- **Data lines**
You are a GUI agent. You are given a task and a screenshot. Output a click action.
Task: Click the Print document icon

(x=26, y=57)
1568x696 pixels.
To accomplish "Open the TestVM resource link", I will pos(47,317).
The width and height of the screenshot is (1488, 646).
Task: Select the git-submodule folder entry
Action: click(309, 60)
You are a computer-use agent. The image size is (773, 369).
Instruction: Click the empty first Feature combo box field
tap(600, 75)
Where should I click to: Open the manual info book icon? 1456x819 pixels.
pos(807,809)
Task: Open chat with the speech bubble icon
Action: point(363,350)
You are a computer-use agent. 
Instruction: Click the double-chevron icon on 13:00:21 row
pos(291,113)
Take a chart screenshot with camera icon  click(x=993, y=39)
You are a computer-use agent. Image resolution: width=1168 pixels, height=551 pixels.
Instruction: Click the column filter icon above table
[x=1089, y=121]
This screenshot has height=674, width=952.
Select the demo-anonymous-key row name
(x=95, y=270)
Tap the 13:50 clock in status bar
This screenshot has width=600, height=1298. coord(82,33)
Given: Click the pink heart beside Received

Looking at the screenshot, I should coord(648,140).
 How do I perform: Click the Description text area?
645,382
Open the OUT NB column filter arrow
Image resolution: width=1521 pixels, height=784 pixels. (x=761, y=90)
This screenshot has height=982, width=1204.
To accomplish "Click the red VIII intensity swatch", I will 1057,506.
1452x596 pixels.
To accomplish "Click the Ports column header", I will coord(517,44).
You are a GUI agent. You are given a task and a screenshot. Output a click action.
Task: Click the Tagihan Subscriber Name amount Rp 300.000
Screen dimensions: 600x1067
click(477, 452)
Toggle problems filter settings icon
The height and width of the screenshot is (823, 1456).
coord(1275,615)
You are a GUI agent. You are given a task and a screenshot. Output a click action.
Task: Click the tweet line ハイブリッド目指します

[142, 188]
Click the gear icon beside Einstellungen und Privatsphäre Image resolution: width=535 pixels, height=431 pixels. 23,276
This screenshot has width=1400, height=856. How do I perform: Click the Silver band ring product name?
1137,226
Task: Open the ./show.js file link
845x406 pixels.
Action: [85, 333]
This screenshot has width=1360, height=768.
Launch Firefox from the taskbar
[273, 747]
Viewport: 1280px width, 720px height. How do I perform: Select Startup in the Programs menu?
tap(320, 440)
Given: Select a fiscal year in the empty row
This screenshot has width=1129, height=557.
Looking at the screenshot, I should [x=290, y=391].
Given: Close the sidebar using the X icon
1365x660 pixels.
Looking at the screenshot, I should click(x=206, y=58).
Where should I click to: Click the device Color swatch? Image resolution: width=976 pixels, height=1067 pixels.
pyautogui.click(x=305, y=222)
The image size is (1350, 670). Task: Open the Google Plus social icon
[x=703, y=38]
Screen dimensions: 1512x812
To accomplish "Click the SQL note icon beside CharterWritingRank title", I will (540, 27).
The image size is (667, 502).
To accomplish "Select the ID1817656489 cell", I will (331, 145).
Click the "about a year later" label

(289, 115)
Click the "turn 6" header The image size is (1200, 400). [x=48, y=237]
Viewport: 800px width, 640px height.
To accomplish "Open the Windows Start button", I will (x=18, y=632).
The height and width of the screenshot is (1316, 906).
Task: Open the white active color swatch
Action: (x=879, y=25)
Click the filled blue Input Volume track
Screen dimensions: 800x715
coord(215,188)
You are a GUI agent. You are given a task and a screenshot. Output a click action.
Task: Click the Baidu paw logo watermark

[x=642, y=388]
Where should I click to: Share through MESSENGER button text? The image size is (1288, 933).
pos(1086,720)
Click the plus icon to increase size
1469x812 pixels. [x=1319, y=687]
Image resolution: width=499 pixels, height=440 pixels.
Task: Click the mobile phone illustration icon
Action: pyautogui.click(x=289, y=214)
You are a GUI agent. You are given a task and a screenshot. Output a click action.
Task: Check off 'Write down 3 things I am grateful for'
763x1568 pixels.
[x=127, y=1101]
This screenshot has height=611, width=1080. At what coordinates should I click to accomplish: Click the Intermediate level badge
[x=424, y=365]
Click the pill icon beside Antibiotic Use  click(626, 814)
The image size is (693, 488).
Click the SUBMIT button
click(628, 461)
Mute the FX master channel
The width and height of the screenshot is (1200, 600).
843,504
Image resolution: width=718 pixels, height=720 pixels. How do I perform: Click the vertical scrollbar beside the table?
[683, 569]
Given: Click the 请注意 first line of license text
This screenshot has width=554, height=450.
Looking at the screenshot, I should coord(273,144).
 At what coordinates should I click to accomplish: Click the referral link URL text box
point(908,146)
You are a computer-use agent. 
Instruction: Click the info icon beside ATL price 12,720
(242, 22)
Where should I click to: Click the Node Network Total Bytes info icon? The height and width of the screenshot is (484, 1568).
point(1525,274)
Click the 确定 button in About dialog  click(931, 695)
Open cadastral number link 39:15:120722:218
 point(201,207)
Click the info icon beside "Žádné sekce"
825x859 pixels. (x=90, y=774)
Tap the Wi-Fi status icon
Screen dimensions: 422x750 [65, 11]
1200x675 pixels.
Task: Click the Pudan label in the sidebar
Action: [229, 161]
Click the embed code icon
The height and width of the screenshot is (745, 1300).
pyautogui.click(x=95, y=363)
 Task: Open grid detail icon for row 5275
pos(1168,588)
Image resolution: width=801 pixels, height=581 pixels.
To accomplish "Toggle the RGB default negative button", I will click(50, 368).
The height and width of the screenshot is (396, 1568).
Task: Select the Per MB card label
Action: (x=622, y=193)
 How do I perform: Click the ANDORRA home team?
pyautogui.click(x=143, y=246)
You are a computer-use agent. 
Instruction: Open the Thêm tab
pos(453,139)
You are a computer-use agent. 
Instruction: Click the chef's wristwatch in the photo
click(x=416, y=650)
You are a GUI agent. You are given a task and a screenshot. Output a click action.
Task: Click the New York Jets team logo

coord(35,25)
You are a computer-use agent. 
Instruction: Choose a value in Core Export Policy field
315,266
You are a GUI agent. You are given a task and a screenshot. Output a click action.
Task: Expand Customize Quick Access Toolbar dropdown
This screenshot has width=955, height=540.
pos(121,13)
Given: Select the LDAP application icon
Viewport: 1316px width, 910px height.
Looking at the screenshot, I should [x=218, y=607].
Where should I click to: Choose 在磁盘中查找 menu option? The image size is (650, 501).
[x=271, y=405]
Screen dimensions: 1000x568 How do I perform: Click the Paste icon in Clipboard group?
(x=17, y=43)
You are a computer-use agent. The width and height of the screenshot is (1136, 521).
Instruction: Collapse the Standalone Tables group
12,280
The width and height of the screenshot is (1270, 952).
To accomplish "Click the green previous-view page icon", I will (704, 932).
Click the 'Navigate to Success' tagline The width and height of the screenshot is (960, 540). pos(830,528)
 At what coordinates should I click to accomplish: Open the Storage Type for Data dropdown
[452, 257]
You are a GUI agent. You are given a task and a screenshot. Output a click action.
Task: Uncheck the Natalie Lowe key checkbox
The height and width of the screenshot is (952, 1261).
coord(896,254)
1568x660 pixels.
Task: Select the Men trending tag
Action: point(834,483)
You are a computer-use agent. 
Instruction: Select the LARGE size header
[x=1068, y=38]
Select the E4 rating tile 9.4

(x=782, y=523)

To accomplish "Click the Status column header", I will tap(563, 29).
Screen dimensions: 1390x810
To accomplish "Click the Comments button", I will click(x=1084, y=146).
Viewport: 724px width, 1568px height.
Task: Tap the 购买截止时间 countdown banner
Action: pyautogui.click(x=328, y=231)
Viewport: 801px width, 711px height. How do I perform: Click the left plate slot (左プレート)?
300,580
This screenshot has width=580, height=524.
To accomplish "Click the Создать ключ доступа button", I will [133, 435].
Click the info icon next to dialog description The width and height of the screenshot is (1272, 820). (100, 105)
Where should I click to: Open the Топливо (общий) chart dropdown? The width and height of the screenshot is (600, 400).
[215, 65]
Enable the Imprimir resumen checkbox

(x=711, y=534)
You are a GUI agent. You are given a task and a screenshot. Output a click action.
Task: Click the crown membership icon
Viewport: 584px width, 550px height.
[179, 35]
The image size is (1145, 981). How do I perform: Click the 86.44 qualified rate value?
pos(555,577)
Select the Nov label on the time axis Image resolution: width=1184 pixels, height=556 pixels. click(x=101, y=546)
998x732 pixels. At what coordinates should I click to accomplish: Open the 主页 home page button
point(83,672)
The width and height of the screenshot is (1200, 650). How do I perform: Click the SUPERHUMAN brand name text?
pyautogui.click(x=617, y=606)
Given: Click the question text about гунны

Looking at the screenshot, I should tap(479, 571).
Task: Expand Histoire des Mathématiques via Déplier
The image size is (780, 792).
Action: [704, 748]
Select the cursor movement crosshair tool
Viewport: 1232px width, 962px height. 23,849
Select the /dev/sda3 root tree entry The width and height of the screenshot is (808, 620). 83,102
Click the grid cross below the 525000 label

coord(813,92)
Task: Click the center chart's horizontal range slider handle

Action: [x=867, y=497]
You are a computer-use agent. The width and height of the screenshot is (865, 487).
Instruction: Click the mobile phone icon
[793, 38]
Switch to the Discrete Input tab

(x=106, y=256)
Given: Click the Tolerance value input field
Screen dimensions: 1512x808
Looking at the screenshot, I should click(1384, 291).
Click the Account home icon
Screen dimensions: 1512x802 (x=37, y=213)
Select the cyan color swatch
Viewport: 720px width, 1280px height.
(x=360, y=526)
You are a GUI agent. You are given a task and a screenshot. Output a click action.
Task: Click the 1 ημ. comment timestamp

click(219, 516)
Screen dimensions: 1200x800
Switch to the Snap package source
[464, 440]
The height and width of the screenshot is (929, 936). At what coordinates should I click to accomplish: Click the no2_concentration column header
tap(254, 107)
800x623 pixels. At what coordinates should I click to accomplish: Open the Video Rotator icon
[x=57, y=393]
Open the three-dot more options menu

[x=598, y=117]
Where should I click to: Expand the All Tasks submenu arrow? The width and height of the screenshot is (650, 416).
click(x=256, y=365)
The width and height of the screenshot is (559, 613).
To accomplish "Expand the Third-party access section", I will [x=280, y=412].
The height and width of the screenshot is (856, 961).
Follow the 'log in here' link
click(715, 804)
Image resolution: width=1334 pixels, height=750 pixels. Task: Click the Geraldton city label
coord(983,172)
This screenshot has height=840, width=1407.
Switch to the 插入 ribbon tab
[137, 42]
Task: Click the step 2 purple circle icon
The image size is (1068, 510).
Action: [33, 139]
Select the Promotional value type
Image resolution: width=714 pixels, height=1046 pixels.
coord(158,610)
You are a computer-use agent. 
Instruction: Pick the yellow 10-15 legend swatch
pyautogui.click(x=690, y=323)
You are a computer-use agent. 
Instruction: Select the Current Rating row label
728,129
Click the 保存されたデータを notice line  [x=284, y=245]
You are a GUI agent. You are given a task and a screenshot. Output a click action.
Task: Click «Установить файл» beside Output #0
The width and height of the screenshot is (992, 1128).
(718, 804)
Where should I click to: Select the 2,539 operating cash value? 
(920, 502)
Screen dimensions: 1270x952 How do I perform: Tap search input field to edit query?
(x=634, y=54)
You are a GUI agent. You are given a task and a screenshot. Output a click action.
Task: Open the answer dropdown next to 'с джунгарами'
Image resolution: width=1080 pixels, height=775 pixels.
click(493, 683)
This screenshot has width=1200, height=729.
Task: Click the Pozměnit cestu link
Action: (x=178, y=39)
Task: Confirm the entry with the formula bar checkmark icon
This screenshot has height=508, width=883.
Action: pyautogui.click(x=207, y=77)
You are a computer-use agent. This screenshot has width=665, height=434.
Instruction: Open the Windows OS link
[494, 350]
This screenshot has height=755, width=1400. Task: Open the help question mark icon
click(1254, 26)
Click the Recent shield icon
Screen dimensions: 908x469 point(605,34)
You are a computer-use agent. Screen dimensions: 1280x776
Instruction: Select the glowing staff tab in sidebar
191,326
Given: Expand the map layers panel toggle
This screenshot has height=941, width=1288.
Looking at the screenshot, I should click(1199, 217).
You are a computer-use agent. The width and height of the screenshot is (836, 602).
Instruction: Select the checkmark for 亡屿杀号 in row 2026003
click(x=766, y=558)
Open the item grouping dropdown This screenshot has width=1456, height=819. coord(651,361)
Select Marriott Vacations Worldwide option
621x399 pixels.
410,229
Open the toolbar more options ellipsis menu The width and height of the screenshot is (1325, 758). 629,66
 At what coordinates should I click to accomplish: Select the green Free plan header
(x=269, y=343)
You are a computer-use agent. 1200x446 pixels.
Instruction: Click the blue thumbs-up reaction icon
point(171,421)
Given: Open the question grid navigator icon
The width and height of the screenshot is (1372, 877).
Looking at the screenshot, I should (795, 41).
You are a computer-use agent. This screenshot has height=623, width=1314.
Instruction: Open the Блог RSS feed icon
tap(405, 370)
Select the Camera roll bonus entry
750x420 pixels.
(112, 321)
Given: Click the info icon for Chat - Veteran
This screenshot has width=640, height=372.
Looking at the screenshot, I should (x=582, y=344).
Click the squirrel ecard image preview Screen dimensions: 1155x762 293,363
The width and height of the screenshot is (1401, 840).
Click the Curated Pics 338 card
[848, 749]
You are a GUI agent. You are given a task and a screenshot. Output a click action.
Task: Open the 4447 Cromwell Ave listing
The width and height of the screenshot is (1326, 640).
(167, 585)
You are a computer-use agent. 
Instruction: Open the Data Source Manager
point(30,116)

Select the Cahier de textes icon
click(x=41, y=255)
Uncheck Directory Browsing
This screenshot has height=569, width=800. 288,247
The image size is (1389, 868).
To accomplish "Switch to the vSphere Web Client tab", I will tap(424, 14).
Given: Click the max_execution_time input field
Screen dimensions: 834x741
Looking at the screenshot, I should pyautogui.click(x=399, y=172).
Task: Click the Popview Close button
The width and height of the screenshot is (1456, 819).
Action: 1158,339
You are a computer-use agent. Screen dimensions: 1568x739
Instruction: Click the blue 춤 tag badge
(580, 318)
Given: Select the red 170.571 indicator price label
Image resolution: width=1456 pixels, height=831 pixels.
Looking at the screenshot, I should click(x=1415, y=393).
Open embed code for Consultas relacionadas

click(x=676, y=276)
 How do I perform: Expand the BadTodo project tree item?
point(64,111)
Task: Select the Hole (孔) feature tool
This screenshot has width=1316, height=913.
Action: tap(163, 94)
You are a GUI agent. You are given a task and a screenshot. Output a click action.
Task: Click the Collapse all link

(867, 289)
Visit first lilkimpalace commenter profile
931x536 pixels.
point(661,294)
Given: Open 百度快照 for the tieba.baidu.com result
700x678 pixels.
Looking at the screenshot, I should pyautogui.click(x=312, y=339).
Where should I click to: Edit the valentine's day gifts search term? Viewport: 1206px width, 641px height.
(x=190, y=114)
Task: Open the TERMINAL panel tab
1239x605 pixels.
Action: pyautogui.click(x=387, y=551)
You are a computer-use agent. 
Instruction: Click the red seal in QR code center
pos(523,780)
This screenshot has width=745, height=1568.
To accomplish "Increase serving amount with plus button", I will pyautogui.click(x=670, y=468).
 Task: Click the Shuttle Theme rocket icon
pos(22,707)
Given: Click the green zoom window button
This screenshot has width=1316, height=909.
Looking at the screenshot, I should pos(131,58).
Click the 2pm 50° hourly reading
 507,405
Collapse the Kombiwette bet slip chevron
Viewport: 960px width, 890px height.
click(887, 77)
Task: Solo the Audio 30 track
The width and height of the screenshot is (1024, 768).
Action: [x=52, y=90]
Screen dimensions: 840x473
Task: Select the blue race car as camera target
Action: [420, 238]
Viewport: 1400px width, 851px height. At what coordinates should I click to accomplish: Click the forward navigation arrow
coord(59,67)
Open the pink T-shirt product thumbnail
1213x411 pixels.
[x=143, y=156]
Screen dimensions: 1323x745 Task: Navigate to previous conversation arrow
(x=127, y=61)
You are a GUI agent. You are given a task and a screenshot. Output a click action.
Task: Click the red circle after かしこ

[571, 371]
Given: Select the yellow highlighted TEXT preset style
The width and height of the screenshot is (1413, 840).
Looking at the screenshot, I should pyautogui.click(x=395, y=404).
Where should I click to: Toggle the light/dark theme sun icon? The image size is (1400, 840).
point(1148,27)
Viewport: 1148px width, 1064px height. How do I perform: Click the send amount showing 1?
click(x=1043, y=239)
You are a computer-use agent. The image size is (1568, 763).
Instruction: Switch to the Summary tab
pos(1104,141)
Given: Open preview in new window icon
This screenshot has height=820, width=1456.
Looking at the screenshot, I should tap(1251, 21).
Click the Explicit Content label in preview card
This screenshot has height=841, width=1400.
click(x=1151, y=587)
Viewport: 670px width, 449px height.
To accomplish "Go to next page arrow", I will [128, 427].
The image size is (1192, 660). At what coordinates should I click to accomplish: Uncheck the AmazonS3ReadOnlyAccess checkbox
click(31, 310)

- **Instructions to follow**
Copy out the lines of the records from the one containing "Given: Click the green zoom window button" through the one containing "Action: [420, 238]", inclusive, with no changes.

- **Solution for this task**
Given: Click the green zoom window button
This screenshot has width=1316, height=909.
Looking at the screenshot, I should pos(131,58).
Click the 2pm 50° hourly reading
 507,405
Collapse the Kombiwette bet slip chevron
Viewport: 960px width, 890px height.
click(887, 77)
Task: Solo the Audio 30 track
The width and height of the screenshot is (1024, 768).
Action: [x=52, y=90]
Screen dimensions: 840x473
Task: Select the blue race car as camera target
Action: [420, 238]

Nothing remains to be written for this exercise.